Big Data

BD – 118

• IBM Definition – Volume, Variety and Velocity
• Oracle Definition – Volume, Variety, Velocity and Value
• Small Data is something which can fit into RAM. Big Data is something which cannot fit into RAM.
• Byte >> Kilobyte >> Megabyte >> Gigabyte >> Terabyte >> Petabyte >> Exabyte >> Zettabyte >> Yottabyte
• Big Data is a concept…not a technology or software or tool…

Map Reduce
• Map: The Map component distributes the task across a large number of systems and handles the placement of the tasks in a way that balances the load and manages recovery from failures.
• Reduce: Once distributed computation is completed, another function called “Reduce” aggregates all the elements back together to provide a result.

Big Table
• Developed by Google.
• A distributed storage system intended to manage highly scalable structured data.
• Data is organized into tables having rows and columns. Table can expand horizontally and vertically without any limitations.
• Sparse, distributed, persistent, multi dimensional sorted map.
• Intended to store huge volumes of data across commodity servers.

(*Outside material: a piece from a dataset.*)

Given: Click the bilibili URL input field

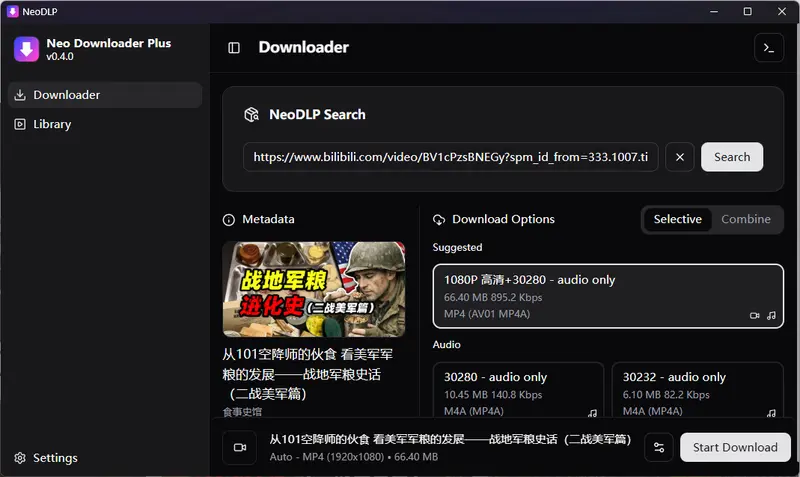Looking at the screenshot, I should [450, 157].
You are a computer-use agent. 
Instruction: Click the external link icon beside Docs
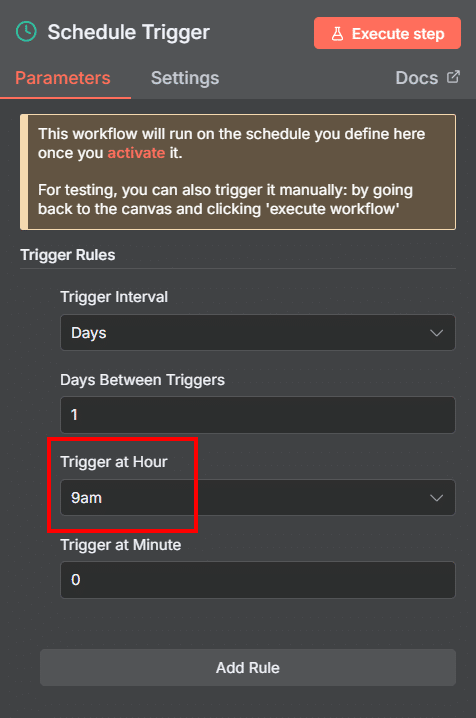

• Hadoop is an Apache-Managed software framework derived from MapReduce and Big Table.
• Hadoop allows applications based on MapReduce to run on large clusters of commodity hardware.
• Two major components:
i) Distributed File System (DFS) that can support petabytes of data.
ii) Map Reduce Engine (MRE) that computes results in batch.

Stages in Big Data
1) Acquisition
2) Marshalling
3) Analysis
4) Action

1) Acquisition: The process of sampling signals, measuring real world physical conditions and convert resulting samples into digital numeric values for manipulation using computer.
2) Marshalling: The process of gathering data and transforming it into a standard format before it is transmitted over a network. Data pieces are collected in a message buffer before they are marshaled. Data marshalling is required when passing the output parameters of a program written in one language as input to a program written in another language.
3) Analysis: The process of breaking a complex substance into smaller parts in order to gain a better understanding of it.
4) Action: The final phase in Big Data is implementation, which finalizing the presentation of the data to end user.